[EXERCISE DIRECTIONS]:
For each numbered statement, decide whether it agrees with the passage. Answer yes or no and quote the passage words that settle it. 1. In the SST-2 tsv files, the first column holds the label and the second holds the sentence. 2. A label of 1 stands for positive sentiment. 3. The vocabulary should contain an `UNK` token for words not seen in training.

[PASSAGE]:
Resolving deltas: 100% (610/610), done.


2. Download SST-2 only:

In [None]:
%cd GLUE-baselines/
!python download_glue_data.py --data_dir glue_data --tasks SST

/content/GLUE-baselines
Downloading and extracting SST...
	Completed!


Your training, dev, and test data can be found at `glue_data/SST-2`. Note that each file is in a tsv format, where the first column is the sentence and the second column is the label (either 0 or 1, where 1 means positive sentiment). 

In [None]:
!head -10 glue_data/SST-2/train.tsv

sentence	label
hide new secretions from the parental units 	0
contains no wit , only labored gags 	0
that loves its characters and communicates something rather beautiful about human nature 	1
remains utterly satisfied to remain the same throughout 	0
on the worst revenge-of-the-nerds clichés the filmmakers could dredge up 	0
that 's far too tragic to merit such superficial treatment 	0
demonstrates that the director of such hollywood blockbusters as patriot games can still turn out a small , personal film with an emotional wallop . 	1
of saucy 	1
a depressed fifteen-year-old 's suicidal poetry 	0


**Problem 2.1** *(10 points)* Using space tokenizer, create the vocabulary for the training data and report the vocabulary size here. Make sure that you add an `UNK` token to the vocabulary to account for words (during inference time) that you haven't seen. See below for an example with a short text.

In [None]:
# Space tokenization
text = "Hello world!"
tokens = text.split(' ')
print(tokens)

['Hello', 'world!']


In [None]:
# Constructing vocabulary with `UNK`
vocab = ['UNK'] + list(set(text.split(' ')))
word2id = {word: id_ for id_, word in enumerate(vocab)}
print(vocab)
print(word2id['Hello'])

['UNK', 'world!', 'Hello']
2


In [None]:
# Constructing vocabulary using space tokenizer and 'UNK'
import pandas as pd

def make_vocab(fname):
    df = pd.read_csv(fname, sep='\t')
    tokens = list()
    token_occur = dict()

    for i, row in df.iterrows():
        for token in row['sentence'].strip().split(' '):
            if token in token_occur:
                token_occur[token] += 1
            else:
                token_occur[token] = 1
                tokens.append(token)

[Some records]

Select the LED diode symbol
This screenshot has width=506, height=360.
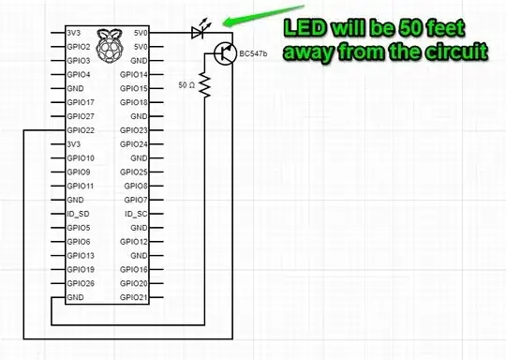coord(196,32)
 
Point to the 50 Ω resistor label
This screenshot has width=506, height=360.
coord(187,85)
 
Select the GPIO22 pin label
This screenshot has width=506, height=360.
coord(80,129)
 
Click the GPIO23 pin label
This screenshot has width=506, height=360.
coord(135,129)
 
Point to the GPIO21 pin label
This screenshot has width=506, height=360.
coord(135,297)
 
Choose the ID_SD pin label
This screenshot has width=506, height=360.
coord(78,213)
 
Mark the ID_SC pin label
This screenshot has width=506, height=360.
coord(137,213)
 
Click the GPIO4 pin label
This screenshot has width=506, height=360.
coord(78,73)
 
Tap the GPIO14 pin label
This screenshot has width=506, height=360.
coord(135,73)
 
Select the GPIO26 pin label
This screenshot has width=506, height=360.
coord(80,283)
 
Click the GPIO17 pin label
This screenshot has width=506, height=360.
coord(80,101)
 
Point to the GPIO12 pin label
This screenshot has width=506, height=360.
coord(135,241)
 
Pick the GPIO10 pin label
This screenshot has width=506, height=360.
coord(80,158)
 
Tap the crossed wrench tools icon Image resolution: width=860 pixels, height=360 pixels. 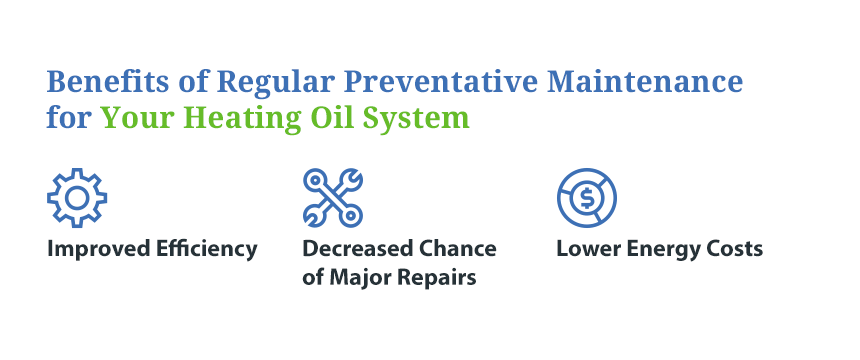point(333,198)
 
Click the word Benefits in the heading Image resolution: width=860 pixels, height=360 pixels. point(108,82)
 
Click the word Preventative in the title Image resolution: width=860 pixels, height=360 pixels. point(442,82)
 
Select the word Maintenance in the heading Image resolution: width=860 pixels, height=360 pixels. point(645,82)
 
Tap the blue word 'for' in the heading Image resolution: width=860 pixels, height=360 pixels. point(69,117)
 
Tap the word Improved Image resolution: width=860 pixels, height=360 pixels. point(99,250)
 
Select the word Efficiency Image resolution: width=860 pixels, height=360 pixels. point(206,250)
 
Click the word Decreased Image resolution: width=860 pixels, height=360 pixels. point(357,249)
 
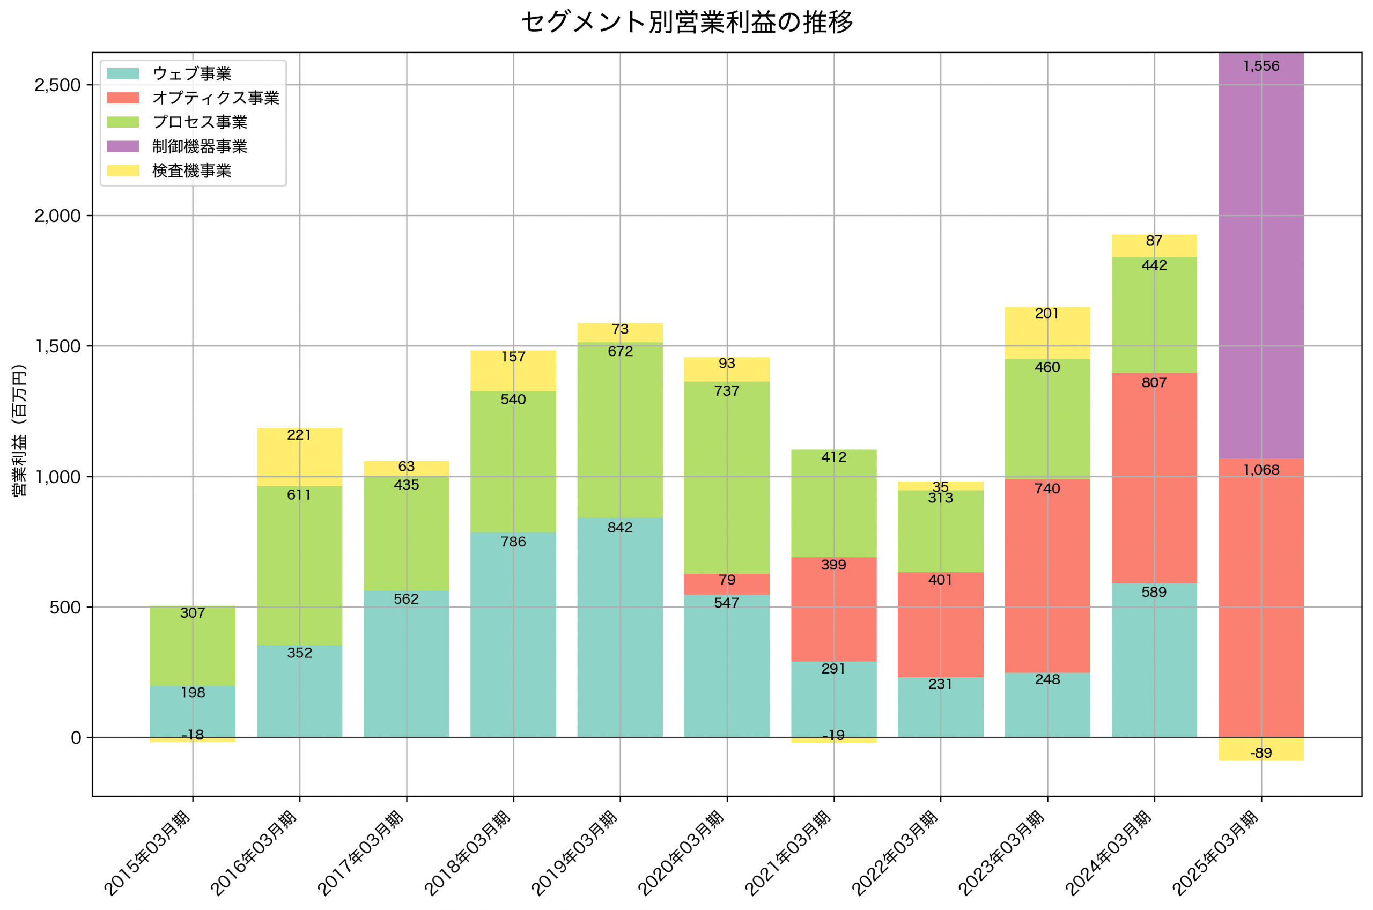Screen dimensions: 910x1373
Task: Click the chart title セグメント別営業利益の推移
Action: point(686,22)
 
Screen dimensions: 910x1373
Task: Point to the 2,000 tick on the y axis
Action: point(57,216)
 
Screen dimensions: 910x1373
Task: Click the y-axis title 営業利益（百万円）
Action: point(19,431)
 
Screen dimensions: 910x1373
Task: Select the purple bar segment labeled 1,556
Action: point(1260,255)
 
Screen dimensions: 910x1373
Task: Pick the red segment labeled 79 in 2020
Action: point(727,585)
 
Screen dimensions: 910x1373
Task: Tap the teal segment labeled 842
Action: point(620,627)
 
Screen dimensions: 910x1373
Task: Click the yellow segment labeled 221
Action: point(299,457)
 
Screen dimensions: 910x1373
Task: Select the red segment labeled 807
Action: point(1154,478)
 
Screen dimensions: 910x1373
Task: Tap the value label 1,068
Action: point(1260,470)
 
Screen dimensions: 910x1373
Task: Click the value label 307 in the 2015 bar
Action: point(193,613)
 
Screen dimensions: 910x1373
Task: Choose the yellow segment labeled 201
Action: point(1047,333)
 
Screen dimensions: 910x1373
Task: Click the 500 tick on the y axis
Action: point(64,608)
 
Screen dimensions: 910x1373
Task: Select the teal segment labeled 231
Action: point(940,707)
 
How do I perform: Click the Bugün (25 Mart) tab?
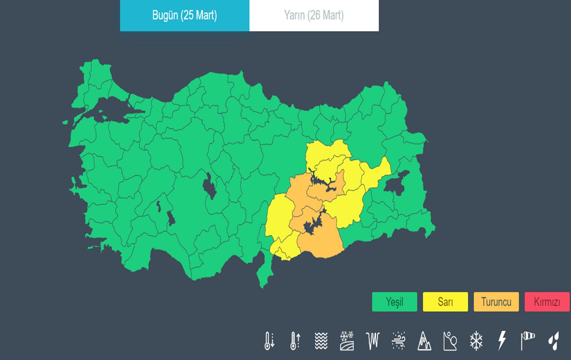click(x=185, y=15)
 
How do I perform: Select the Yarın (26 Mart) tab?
click(x=314, y=15)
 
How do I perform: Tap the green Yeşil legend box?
click(x=394, y=302)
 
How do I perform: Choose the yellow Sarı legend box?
click(x=445, y=302)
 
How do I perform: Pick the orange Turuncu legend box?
click(x=496, y=302)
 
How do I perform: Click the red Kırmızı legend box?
click(x=547, y=302)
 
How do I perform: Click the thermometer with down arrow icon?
click(x=269, y=341)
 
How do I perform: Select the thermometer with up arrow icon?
click(x=295, y=341)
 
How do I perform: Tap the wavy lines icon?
click(x=321, y=341)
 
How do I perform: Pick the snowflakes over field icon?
click(x=347, y=341)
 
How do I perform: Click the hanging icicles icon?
click(x=373, y=341)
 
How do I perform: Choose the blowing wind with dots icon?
click(x=399, y=341)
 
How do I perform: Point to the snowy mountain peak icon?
click(x=424, y=341)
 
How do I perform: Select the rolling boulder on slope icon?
click(x=450, y=341)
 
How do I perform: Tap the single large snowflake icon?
click(x=476, y=341)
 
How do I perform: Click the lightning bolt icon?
click(x=502, y=341)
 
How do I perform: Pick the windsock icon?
click(x=528, y=341)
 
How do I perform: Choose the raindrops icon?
click(x=554, y=341)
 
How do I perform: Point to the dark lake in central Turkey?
click(x=209, y=186)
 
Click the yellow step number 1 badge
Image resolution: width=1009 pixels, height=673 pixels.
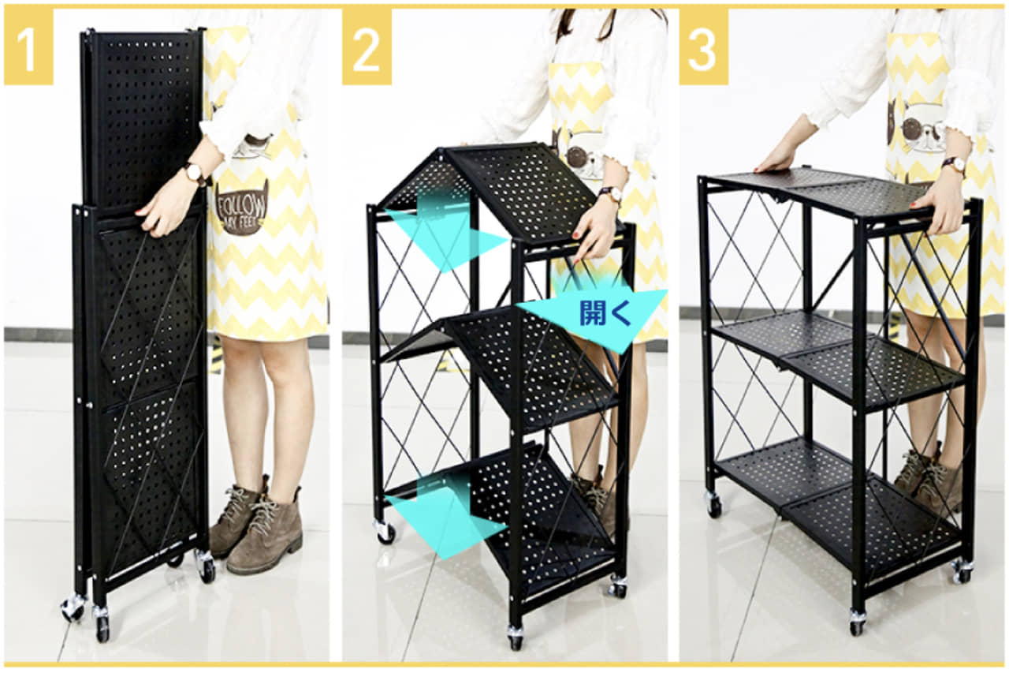tap(29, 47)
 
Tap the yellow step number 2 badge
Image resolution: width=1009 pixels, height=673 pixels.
tap(367, 47)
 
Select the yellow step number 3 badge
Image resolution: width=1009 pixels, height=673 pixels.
tap(704, 47)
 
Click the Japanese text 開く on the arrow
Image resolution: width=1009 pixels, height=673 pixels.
tap(605, 313)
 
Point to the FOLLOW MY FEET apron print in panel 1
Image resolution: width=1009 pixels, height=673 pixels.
tap(241, 208)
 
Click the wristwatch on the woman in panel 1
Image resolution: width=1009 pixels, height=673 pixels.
tap(195, 174)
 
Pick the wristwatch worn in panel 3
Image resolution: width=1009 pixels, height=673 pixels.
tap(953, 165)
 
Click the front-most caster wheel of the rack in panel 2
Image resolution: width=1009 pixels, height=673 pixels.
tap(515, 637)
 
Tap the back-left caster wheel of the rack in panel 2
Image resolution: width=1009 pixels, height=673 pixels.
tap(385, 531)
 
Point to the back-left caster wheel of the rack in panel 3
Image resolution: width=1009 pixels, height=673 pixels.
tap(713, 504)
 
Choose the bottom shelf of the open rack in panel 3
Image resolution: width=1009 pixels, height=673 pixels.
tap(837, 500)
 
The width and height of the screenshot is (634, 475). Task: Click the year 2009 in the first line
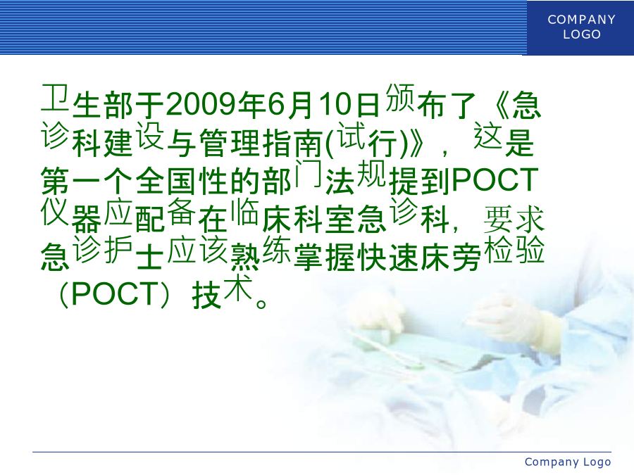(201, 104)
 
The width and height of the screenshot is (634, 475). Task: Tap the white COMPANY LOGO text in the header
(581, 27)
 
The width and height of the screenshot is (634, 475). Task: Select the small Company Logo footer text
(568, 462)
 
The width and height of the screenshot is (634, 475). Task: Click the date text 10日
(349, 105)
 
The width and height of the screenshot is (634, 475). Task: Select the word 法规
(356, 178)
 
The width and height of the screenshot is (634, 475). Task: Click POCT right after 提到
(495, 180)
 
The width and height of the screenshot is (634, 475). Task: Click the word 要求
(514, 220)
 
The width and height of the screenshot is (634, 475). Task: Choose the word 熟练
(261, 253)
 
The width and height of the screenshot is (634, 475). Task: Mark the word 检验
(514, 250)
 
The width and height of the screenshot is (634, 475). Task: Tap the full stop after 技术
(261, 303)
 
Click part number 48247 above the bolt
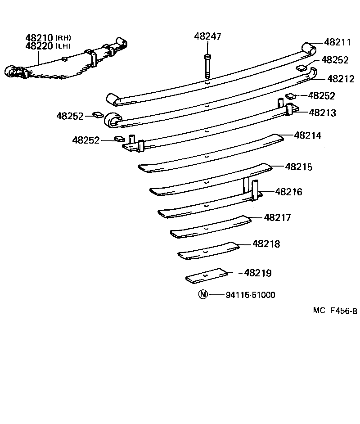pos(207,36)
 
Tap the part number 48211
pos(338,42)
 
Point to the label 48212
pos(341,79)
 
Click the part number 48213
pos(322,113)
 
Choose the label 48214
pos(308,135)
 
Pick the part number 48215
pos(298,167)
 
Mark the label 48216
pos(288,192)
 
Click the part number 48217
pos(278,217)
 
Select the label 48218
pos(266,244)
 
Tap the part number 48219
pos(258,273)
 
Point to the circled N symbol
pos(203,295)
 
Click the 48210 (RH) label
pos(48,38)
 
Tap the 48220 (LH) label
pos(48,46)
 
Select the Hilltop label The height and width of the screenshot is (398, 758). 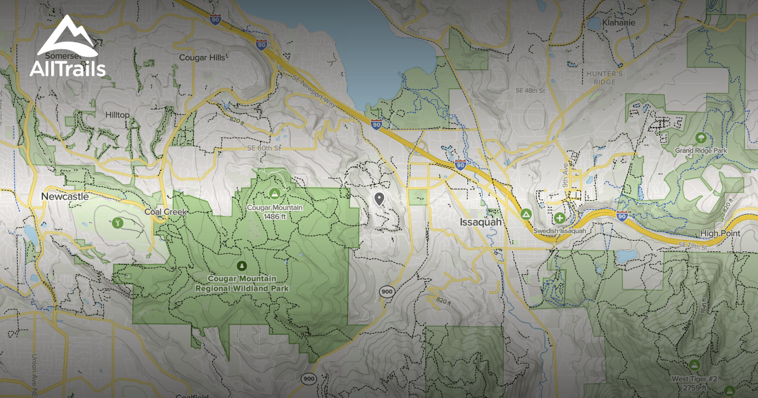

[RESPONSE TO THIS EXERCISE]:
1. No: "the first column is the sentence and the second column is the label"
2. Yes: "1 means positive sentiment"
3. Yes: "Make sure that you add an `UNK` token to the vocabulary to account for words (during inference time) that you haven't seen."